**Written request**
Arrange the lines of the entries below as a JSON list of strings, with one string per line and blank lines omitted. Leave the pictures out of the answer.

==================================================

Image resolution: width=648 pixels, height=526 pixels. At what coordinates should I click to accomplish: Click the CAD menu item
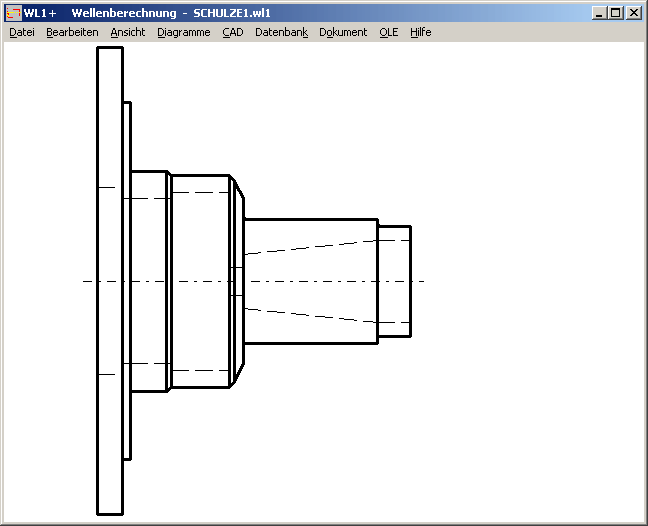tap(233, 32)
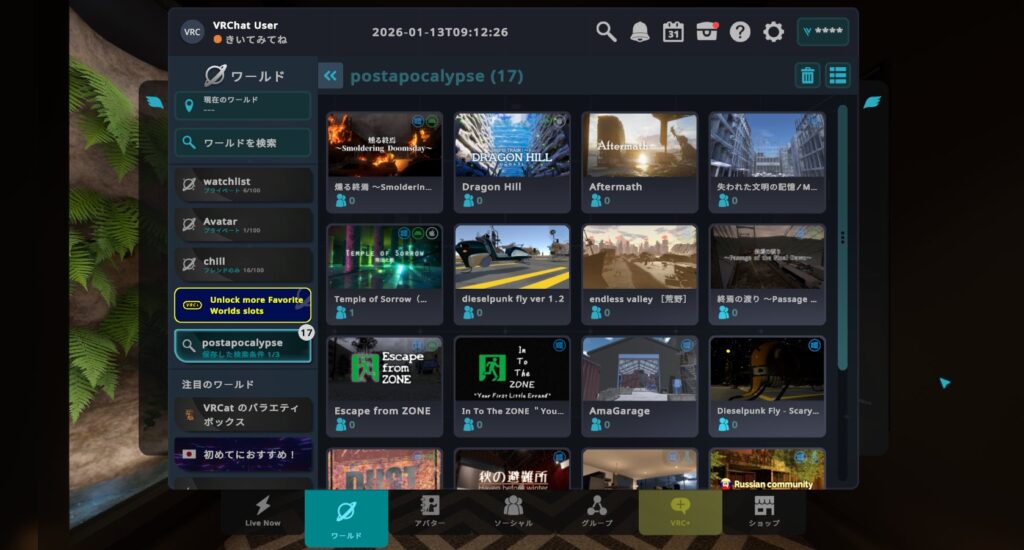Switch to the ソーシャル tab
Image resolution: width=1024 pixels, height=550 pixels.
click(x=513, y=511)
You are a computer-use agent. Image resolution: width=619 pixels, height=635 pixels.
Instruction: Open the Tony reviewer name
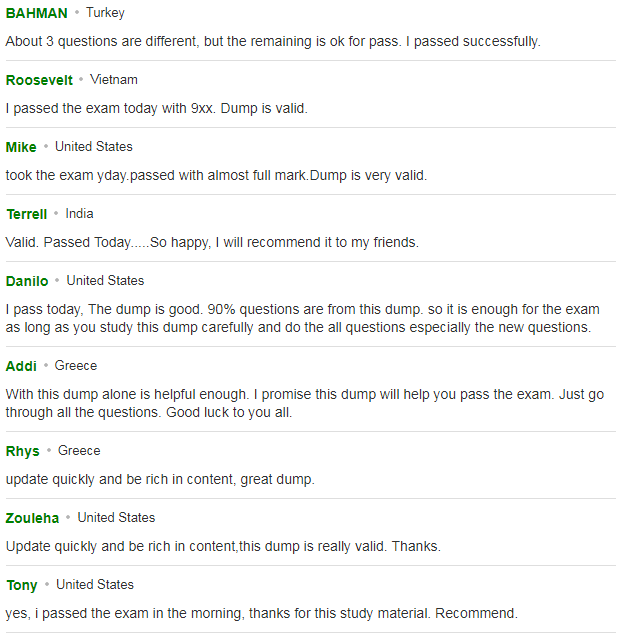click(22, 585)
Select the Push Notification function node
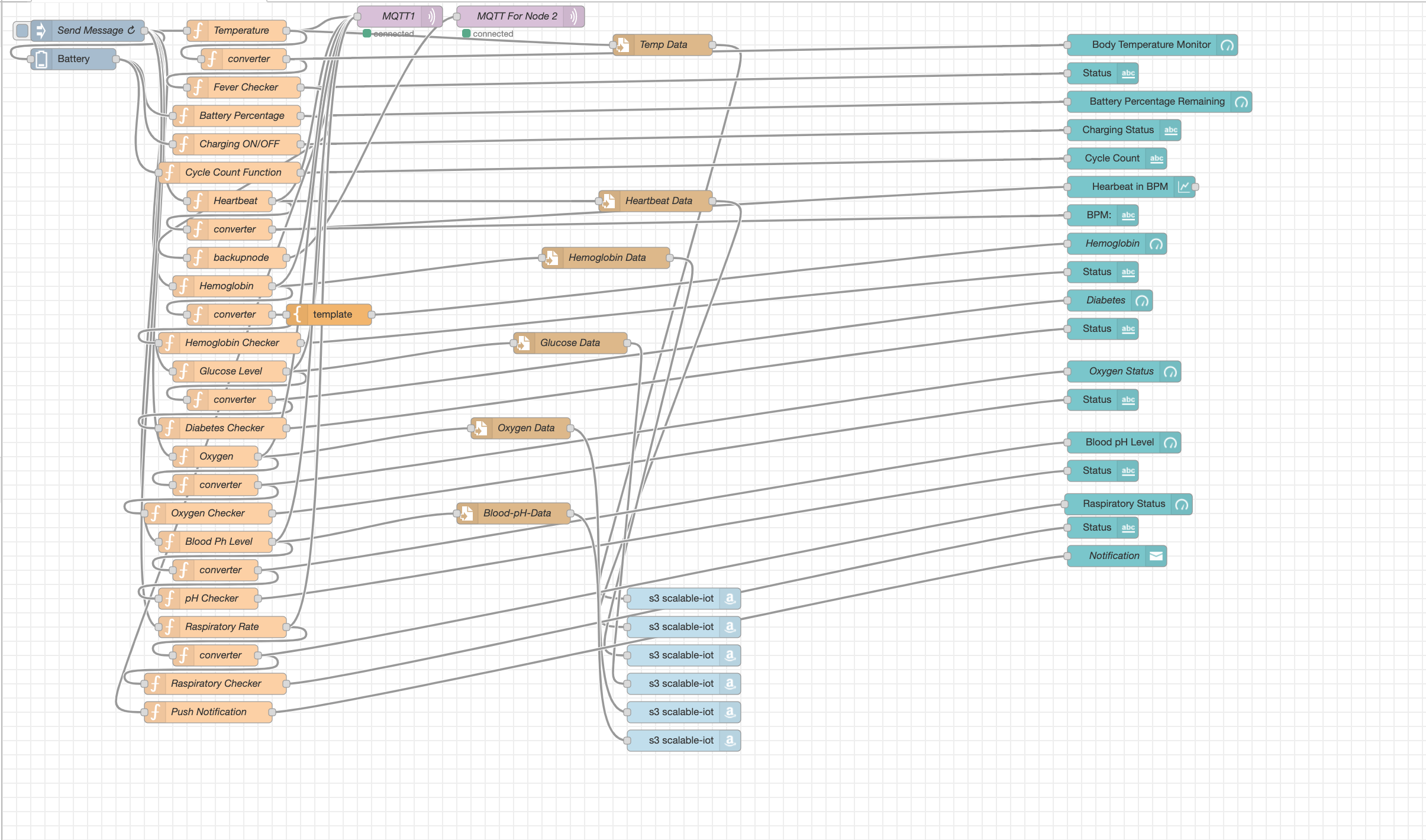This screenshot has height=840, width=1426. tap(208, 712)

==================================================

**Finished task**
[
  "Image resolution: width=648 pixels, height=526 pixels. At what coordinates should I click to accomplish: Click the CAD menu item",
  "tap(233, 32)",
  "Switch to the ソーシャル tab",
  "Image resolution: width=1024 pixels, height=550 pixels.",
  "click(x=513, y=511)",
  "You are a computer-use agent. Image resolution: width=619 pixels, height=635 pixels.",
  "Instruction: Open the Tony reviewer name",
  "click(22, 585)",
  "Select the Push Notification function node",
  "This screenshot has height=840, width=1426. tap(208, 712)"
]